▶ WHAT TO WORK ON:
(1) According to the browser timer thread, why does a 2ms truncated timer with hard edges make an attack easier than a 100us timer with 100us of pseudorandom jitter?
(2) Could you reproduce the browser timer thread word for word, taking everything from "-- Edge using" down to "in your meetings)?"?

If absolutely necessary, this could even be limited to Organization Validation HTTPS sites, combined with only exclusive same-origin use, even triggered by a click, and only after confirming via a popup Permission API (like for WebRTC), that 5us/1us precision becomes granted to that particular site.

Long-term, these restrictions should be removed once the underlying causes of Spectre/Meltdown becomes solved. However, massive precision reductions, that forces web developers to give instructions to visitors how to configure their web browsers, is a less secure solution.

Thanks,
Mark Rejhon
Founder, Blur Busters / TestUFO
(Past Invited Expert, W3C Web Platform Working Group for HTML 5.2)

@blurbusters
Copy link

blurbusters commented Feb 26, 2018

FireFox responded at https://bugzilla.mozilla.org/show_bug.cgi?id=1435296

FireFox uses a hard-edge (performance.now() incrementing by 2ms every exactly 2ms). That's easier to generate an artificial timer from. From what I understand 2ms microsecond-accurate-hard-edge is far less secure than 100us+100us pseudorandom jitter.

I have a new suggestion: Double-pseudorandom jitter where the pseudorandom-jitter increment in the time counter is completely unrelated to the actual (completely separate pseudorandom) real-world time elapsed between increments in performance.now() .... Basically two separate pseudorandom jitterings going on concurrently. This potentially makes 10us-20us safe from Meltdown/Spectre, but validation will be needed.

HI Mark, thanks for this feedback. I am curious, is the situation as dire
for Chrome and Edge as it is for Firefox? I am trying to understand if there
is something different about our implementation compared to theirs that
makes it significantly worse for web application programmers while browsers
work to address high resolution timing attacks (of which Spectre is just
one.) I believe both of their implementations are less expansive than ours,
as we adjust all timers (not just performance.now()) and we clamp to 2ms
instead of 1ms as they do. Is 1ms an acceptable resolution while 2ms is
untenable for the types of applications you describe?

1ms is still too imprecise.

Currently browsers are:
-- Chrome using 100us + 100us pseudorandom jitter (M64)
-- Edge using 20us + 20us pseudorandom jitter
-- Safari using 1ms (same precision as Date.now())

I have not been able to find information about any further precision reductions (did they come up in your meetings)?

From what I understand (from other developers), 100us + 100us pseudorandom jitter is reportedly much harder to do a Spectre/Meltdown attack than a trunctated 2ms hard-edge. So that may be a better (interim) compromise -- Use 100us instead of 2000us -- and add a 100us jitter. One can create a simulated high-precision timer via precision busywaits from known 2000us hard-edges (trunctated timers), but by adding jitter, you really mess that ability up.

Even that is something I am really reluctant to tolerate, as there are some game calculations that benefits from sub-50us accuracy, so ultimately, in the long term, there should eventually be 1us precision again (in the post-Spectre/Meltdown mitigation world, or with security permissions).

100us(granularity)+100us(pseudorandom) is more accurate (less jank) for games that calculates positionals from gametime. Yet from what I am reading, should be harder to execute a Spectre/Meltdown attack from than a non-jittered 2000us(granularity). The hard-edges of a 2 millisecond trunctation provides exact-interval reference points (just monitor for timer event changes). By adding (well-seeded) pseudorandom jitter, you add several orders of magnitude difficulty to Spectre/Meltdown attacks, and make 2000us imprecision (as you are doing) unnecessary. More research is needed probably, but I implore you to find a way to go sub-1ms for games.

▶ EXTRACTED DATA:
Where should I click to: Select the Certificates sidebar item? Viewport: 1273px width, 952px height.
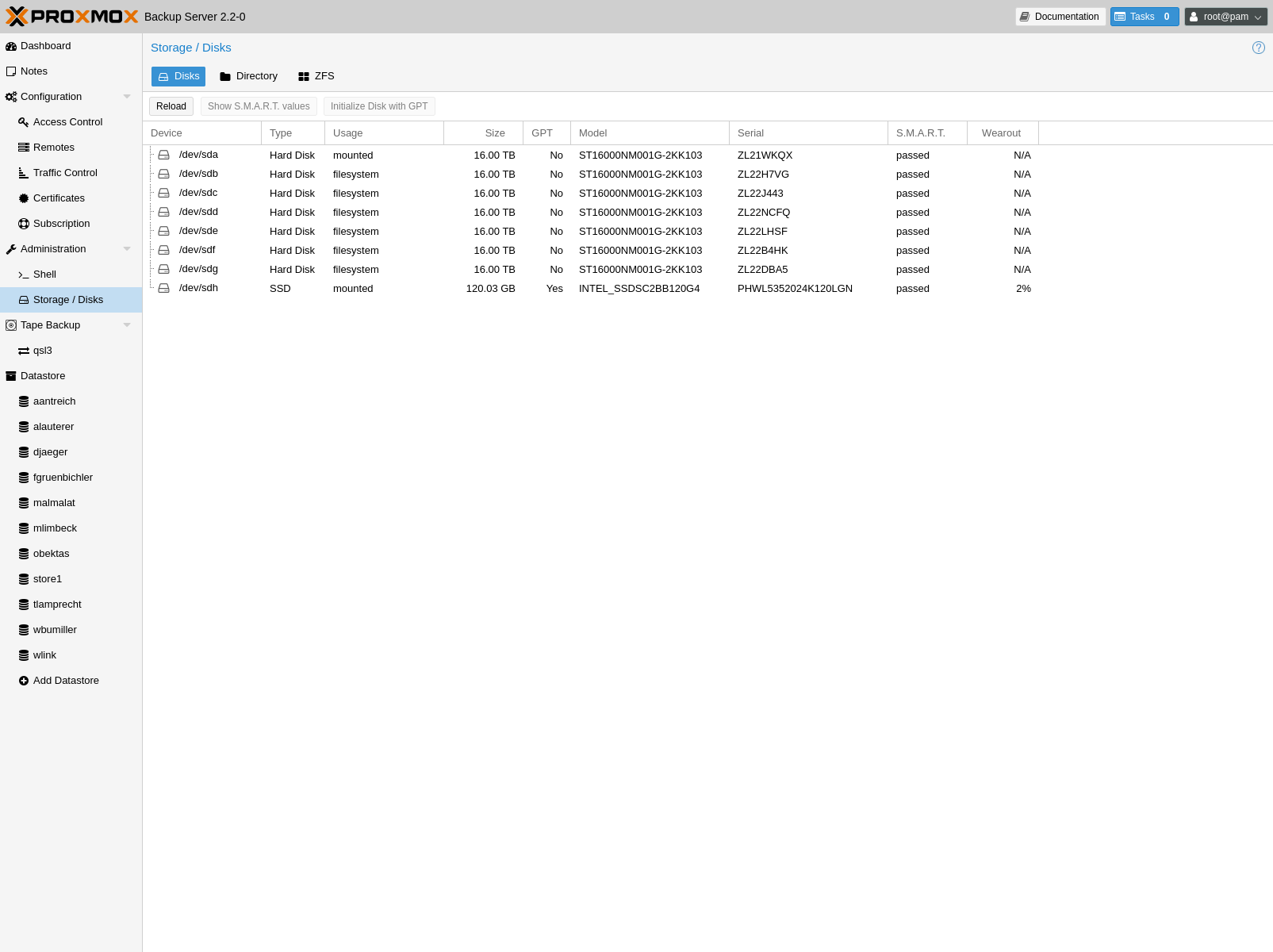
...
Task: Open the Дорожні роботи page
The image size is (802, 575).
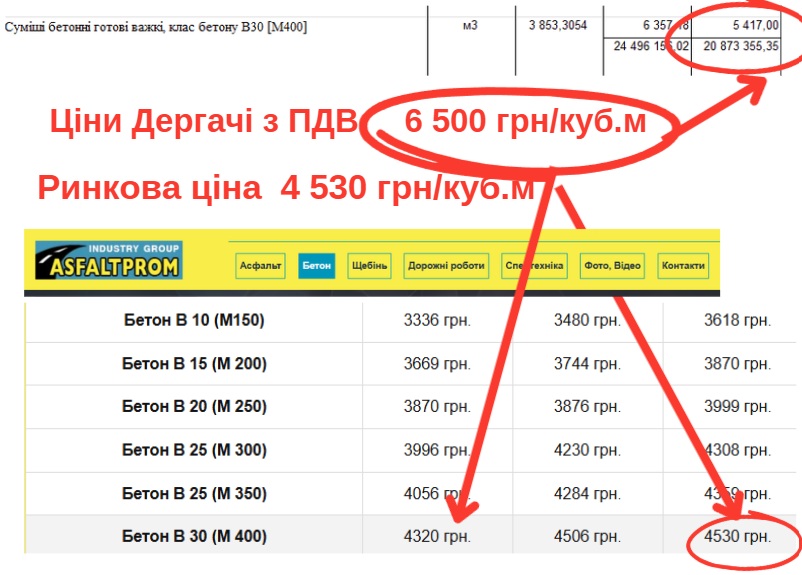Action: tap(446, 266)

▶ SOLUTION LIST:
(1) The hard edges of a 2ms truncation give exact-interval reference points, because an attacker only has to watch for the moments the timer value changes. From those known edges, precision busywaits can build a simulated high-precision timer. Well-seeded pseudorandom jitter disrupts that ability and adds several orders of magnitude of difficulty to Spectre/Meltdown attacks.

(2)
-- Edge using 20us + 20us pseudorandom jitter
-- Safari using 1ms (same precision as Date.now())

I have not been able to find information about any further precision reductions (did they come up in your meetings)?